• PROBLEM STATEMENT: The range runs from the line containing "Screen dimensions: 600x400" through the last line of the material below; retype it exactly, leaving out the pictures.

-- EXERCISE DATA follows --

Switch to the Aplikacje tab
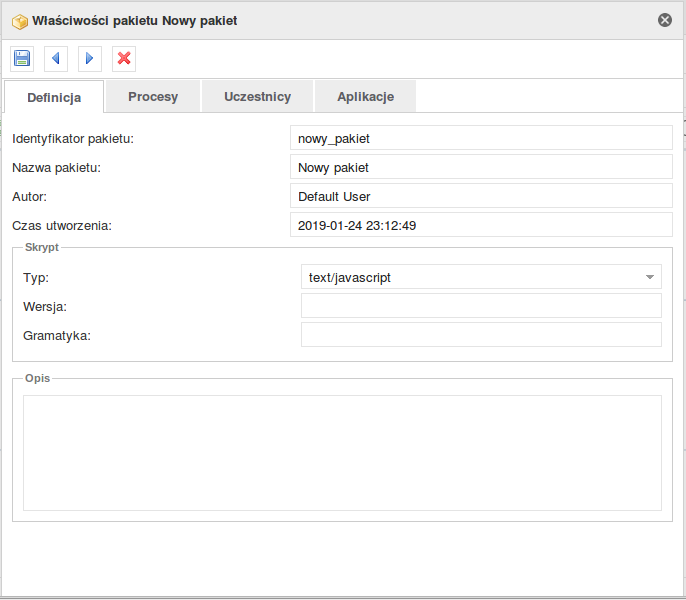 (365, 96)
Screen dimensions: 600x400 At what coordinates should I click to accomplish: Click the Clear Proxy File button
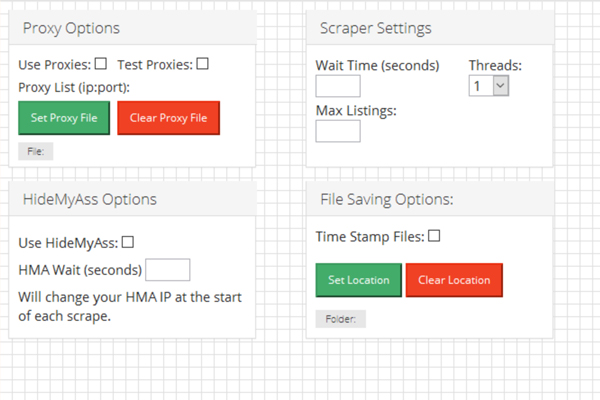[x=168, y=118]
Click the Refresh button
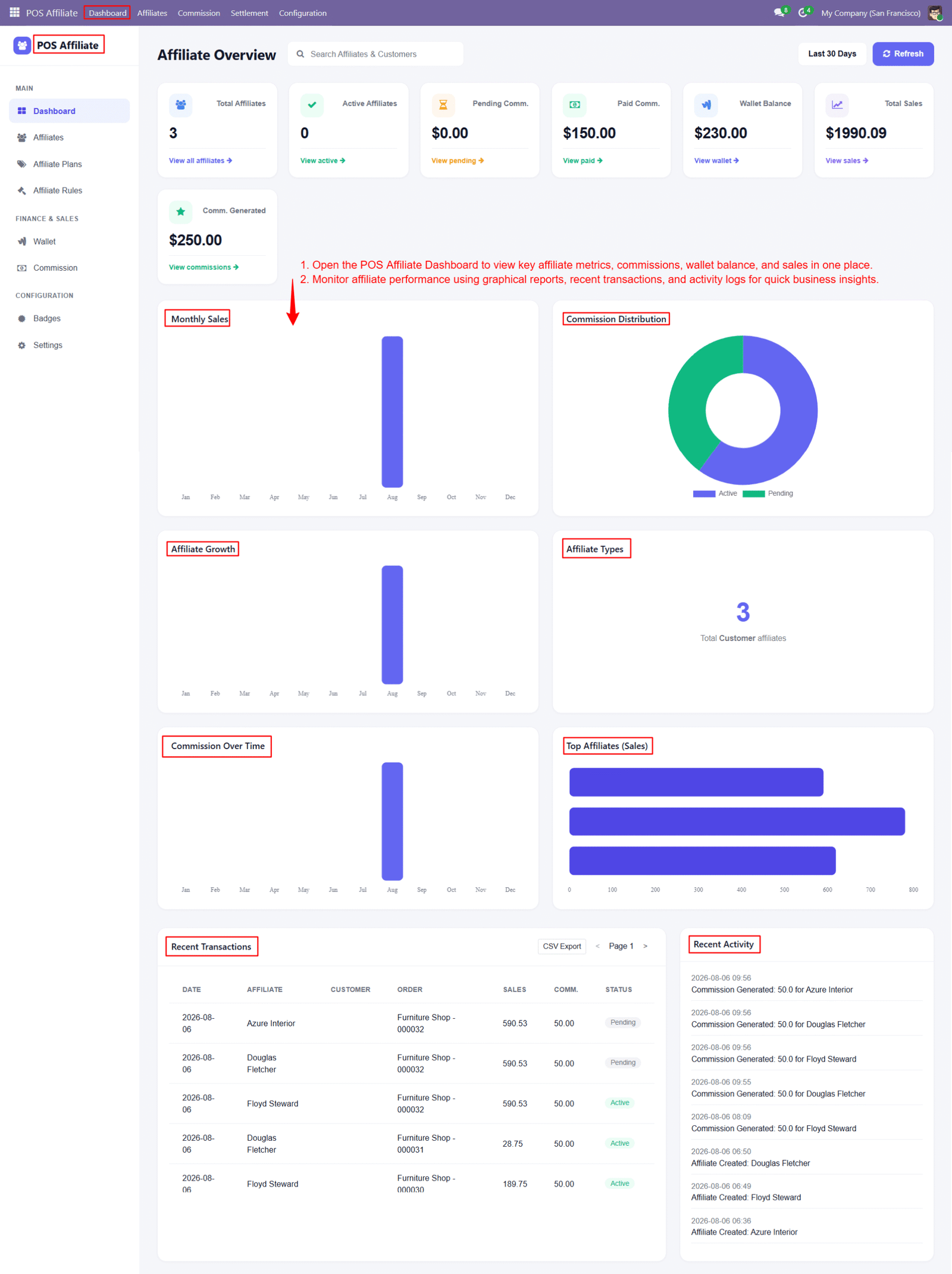This screenshot has height=1274, width=952. tap(903, 54)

-- EXERCISE DATA concluded --

• WRITTEN RESPONSE:
Screen dimensions: 600x400 At what coordinates should I click to accomplish: Click the Clear Proxy File button
[x=168, y=118]
Click the Refresh button
This screenshot has height=1274, width=952. tap(903, 54)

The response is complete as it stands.